Document:
........
Le tribunal administratif a rendu une décision intéressante sur l’application des principes disciplinaires à une exclusion non d’une école mais d’une cantine.

Dans cette affaire, un enfant de 9 ans, scolarisé en CM1 et souffrant de troubles du comportement, bénéficiait d’une aide humaine individuelle à 100 % reconnue par la MDPH, incluant le temps de restauration scolaire. Il était également orienté vers un dispositif ITEP-SESSAD.

Le 11 décembre 2023, lors de la pause méridienne, il a porté un coup à un autre enfant. Le maire a prononcé une exclusion de deux jours de la cantine et a averti les parents qu’une réitération entraînerait une exclusion définitive.

Le 23 janvier 2024, un nouvel incident s’est produit : l’enfant a porté un coup de poing à un autre élève et tenté de frapper la référente périscolaire. Le jour même, le maire a prononcé son exclusion définitive de la cantine scolaire entre 12h et 13h30, à compter du 25 janvier 2024.

Les parents ont contesté cette décision et saisi le juge des référés, qui a suspendu l’exclusion le 4 mars 2024. Le maire a alors retiré sa décision le 8 mars 2024 et réintégré l’enfant à la cantine dès le 11 mars. Les parents ont néanmoins maintenu leur recours au fond.

La décision du tribunal administratif

Par un jugement du 17 octobre 2024, le tribunal administratif de Rennes a annulé la décision d’exclusion définitive pour caractère disproportionné de la sanction.

Le tribunal rappelle le principe posé par l’article L. 131-13 du code de l’éducation : « L’inscription à la cantine des écoles primaires, lorsque ce service existe, est un droit pour tous les enfants scolarisés. Il ne peut être établi aucune discrimination selon leur situation ou celle de leur famille. »Cette disposition, issue de la loi du 27 janvier 2017 relative à l’égalité et à la citoyenneté, consacre un véritable droit subjectif à la restauration scolaire. Il ne s’agit plus d’un simple service facultatif.

Le tribunal reconnaît la légitimité d’une sanction face aux comportements constatés :

  • Coup de poing porté à un autre enfant le 23 janvier 2024
  • Tentative de frapper la référente périscolaire
  • Antécédents de violences physiques et verbales le 11 décembre 2023

Le règlement intérieur du service de restauration prévoit expressément que « tout enfant dont le comportement perturbe la vie en collectivité encourt des sanctions allant du simple avertissement à l’exclusion définitive ».

Le tribunal ne remet donc pas en cause le principe même d’une sanction, reconnaissant que de tels comportements, répétés malgré un premier avertissement, justifiaient une réponse disciplinaire proportionnée.
........
Données fournies:
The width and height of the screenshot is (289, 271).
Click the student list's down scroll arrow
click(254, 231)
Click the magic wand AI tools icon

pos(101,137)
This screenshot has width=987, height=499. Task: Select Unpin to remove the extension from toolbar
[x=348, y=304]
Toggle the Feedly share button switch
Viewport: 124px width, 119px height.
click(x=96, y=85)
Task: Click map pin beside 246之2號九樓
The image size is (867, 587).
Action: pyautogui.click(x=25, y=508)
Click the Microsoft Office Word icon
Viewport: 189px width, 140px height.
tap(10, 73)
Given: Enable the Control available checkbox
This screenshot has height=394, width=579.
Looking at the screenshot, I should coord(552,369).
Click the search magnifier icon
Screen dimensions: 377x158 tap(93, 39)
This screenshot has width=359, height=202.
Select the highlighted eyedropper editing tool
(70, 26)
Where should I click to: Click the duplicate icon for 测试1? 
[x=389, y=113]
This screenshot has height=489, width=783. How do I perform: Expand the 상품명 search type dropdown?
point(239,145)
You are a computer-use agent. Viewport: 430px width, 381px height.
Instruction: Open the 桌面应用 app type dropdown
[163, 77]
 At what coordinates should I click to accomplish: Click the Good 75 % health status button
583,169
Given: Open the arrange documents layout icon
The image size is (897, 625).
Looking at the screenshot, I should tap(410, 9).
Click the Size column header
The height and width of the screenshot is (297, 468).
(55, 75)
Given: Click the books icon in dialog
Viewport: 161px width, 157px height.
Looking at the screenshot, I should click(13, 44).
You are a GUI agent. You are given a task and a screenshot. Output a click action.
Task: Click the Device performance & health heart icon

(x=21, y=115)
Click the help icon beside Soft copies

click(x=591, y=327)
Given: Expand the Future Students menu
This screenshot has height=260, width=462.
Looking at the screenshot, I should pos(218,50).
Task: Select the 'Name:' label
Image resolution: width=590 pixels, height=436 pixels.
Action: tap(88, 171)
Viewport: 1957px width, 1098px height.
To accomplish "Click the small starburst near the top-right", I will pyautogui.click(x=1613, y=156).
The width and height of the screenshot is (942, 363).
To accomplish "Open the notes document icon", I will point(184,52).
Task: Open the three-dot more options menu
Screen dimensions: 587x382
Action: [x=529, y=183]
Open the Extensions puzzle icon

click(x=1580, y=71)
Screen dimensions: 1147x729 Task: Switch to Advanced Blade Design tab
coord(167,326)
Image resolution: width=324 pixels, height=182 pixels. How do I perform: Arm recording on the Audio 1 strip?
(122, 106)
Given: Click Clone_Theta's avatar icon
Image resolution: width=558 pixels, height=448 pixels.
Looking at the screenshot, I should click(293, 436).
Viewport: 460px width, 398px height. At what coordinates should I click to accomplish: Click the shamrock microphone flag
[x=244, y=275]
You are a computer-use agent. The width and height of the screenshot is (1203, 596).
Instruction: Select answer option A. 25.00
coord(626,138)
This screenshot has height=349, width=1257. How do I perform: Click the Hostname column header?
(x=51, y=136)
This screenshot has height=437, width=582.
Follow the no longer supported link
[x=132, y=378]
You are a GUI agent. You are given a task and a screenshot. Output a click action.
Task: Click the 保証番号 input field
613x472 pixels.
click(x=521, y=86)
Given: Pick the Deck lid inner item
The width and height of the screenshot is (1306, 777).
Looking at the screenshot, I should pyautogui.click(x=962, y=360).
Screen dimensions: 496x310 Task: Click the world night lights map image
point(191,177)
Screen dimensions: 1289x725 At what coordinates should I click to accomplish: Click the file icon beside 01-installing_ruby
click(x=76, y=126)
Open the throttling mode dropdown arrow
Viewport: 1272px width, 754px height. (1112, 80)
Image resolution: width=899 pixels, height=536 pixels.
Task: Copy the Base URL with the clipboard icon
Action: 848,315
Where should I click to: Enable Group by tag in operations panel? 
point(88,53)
........
Exercice court: Rédigez la suite du texte sur l'exclusion de la cantine scolaire en partant de sa dernière phrase. Les données fournies n'ont aucun rapport avec le texte sur l'exclusion de la cantine scolaire.

Réponse attendue:
C’est sur la durée indéterminée de la sanction que le tribunal censure la décision municipale.

Le raisonnement du juge est le suivant:  bien que les faits justifiassent une sanction, l’exclusion prononcée « n’est pas limitée dans le temps » et est donc « disproportionnée ».

Cette solution repose sur le principe de proportionnalité des sanctions administratives, qui impose :

  • Une adéquation entre la gravité des faits et la sévérité de la sanction
  • Une prise en compte de la situation particulière de l’intéressé
  • Une limitation dans le temps des mesures privatives de droits

En l’espèce, plusieurs éléments rendaient la sanction disproportionnée :

  • L’enfant est en situation de handicap avec troubles du comportement reconnus
  • Il bénéficie d’une aide humaine à 100 % incluant le temps de cantine
  • Il est orienté vers un dispositif ITEP-SESSAD
  • L’exclusion définitive équivaut à une privation du droit à la cantine sans limitation temporelle
  • Aucun réexamen de la situation n’était prévu

Conclusion

Cette décision du tribunal administratif de Rennes apporte une clarification bienvenue sur les limites du pouvoir disciplinaire des maires en matière de cantine scolaire.

Le message est clair : si les comportements perturbateurs peuvent et doivent être sanctionnés pour préserver la sécurité et le bon fonctionnement du service, les exclusions doivent impérativement être limitées dans le temps et proportionnées à la gravité des faits et à la situation de l’enfant.

Cette exigence de proportionnalité est d’autant plus forte lorsque l’enfant est en situation de handicap et bénéficie de mesures d’accompagnement. L’exclusion définitive apparaît alors comme un aveu d’impuissance plutôt qu’une réponse éducative adaptée.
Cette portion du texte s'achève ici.